Le dernier élément inscrit dans ce cours est l’idée que cette discipline, jouant d’abord dans un lieu clos, se dissémine dans toute la société. Dans ce cas, il apparaît que pour Foucault, ce qu’il appelle l’« effet psy » est une médicalisation de l’existence. L’obsession de la norme et, par extension, de la normalité qui préside à nos sociétés contemporaines trouve elle aussi son point d’origine dans cette période historique de la proto-psychiatrie (1830-1870). Il rappelle d’ailleurs que « tout ce qui est anormal par rapport à la discipline scolaire, militaire, familiale, etc., toutes ces déviations, toutes ces anomalies, la psychiatrie va pouvoir les revendiquer pour elle » (p. 219).
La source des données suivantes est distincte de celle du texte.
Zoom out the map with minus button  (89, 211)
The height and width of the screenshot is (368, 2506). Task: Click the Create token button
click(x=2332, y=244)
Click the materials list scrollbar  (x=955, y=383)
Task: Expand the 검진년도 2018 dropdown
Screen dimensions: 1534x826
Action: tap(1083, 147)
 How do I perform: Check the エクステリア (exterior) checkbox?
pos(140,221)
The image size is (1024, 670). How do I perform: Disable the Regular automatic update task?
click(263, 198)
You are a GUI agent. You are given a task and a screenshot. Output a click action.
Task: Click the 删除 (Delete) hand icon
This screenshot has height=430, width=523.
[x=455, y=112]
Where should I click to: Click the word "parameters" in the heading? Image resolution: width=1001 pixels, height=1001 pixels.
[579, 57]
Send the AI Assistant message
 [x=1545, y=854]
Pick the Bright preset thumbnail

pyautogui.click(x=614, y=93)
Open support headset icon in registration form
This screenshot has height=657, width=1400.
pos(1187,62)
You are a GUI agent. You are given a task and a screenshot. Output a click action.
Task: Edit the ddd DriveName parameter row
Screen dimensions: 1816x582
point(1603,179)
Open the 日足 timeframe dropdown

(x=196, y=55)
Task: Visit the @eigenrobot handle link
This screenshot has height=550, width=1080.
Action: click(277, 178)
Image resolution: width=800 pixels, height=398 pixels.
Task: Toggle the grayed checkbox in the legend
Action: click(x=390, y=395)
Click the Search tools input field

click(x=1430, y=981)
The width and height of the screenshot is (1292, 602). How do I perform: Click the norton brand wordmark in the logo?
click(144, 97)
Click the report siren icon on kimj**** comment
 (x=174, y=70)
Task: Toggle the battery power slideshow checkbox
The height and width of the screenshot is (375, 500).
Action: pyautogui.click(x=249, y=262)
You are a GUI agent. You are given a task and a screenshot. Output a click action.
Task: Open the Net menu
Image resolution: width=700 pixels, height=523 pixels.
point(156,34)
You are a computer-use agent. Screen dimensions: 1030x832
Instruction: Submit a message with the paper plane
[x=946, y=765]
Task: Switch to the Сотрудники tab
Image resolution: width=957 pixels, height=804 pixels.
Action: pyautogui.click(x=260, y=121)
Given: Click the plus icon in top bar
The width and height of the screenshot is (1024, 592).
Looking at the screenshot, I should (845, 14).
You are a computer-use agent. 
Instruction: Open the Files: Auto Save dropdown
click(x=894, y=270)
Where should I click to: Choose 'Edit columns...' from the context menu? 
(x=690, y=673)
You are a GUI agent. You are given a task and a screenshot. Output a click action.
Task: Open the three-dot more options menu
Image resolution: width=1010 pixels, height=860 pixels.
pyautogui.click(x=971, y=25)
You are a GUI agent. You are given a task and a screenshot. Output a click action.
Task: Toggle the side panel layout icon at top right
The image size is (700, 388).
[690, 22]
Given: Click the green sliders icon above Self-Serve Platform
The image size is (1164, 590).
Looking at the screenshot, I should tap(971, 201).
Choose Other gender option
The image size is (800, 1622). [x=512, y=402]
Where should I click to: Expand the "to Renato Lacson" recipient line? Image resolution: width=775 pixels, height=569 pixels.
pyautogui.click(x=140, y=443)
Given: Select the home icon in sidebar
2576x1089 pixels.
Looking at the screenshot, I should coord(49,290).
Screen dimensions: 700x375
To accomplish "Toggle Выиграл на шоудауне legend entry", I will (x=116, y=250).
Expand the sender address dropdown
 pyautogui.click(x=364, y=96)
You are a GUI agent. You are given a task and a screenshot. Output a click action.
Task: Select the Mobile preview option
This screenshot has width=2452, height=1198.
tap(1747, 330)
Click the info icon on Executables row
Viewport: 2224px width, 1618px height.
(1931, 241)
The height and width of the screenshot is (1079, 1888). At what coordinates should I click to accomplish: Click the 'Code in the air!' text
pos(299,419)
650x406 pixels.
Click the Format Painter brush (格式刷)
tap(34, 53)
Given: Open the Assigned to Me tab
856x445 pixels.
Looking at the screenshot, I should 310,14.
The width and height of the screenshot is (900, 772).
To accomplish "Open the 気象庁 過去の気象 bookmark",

Certes pour Michel Foucault – du moins dans ce cours qui nous offre un état de sa pensée in statu nascendi – cesser d’être fou c’est obéir, mais outre ses pages lumineuses sur le panoptique et sur la distinction entre pouvoir royal et pouvoir disciplinaire que l’on retrouve dans Surveiller et punir, ce cours lui permet de traiter de l’actualité, en suivant, comme il aimait à le dire, « les lignes de fragilité d’aujourd’hui ». Dans le cas de la psychiatrie, la principale ligne de fragilité est celle que tracent les nombreux mouvements anti-psychiatriques qui ont parcouru l’univers social et posé les bases d’une critique du pouvoir du médecin et de la violence inhérente à ce type de relation. Dans un article intitulé « Faire les fous » paru dans LeMonde en 1975 à l’occasion de la sortie du film L’histoire de Paul de Paul Feret, Michel Foucault reprend cette analyse de l’internement et des pratiques thérapeutiques de la folie en rappelant l’importance des paroles des médecins et de la discipline de l’asile. Il y aurait une « douceur » de l’asile aujourd’hui, mais cette prétendue douceur passe par l’adjonction de nouvelles règles disciplinaires. Désormais on demande aux patients autre chose, en particulier d’ingérer, d’avaler : « tu avaleras tes médicaments, tu avaleras tes repas, tu avaleras nos soins, nos promesses et nos menaces… ». Le fou continue d’être infantilisé, d’être soumis à une répression physique et morale, mais surtout, d’être contraint à l’enfermement.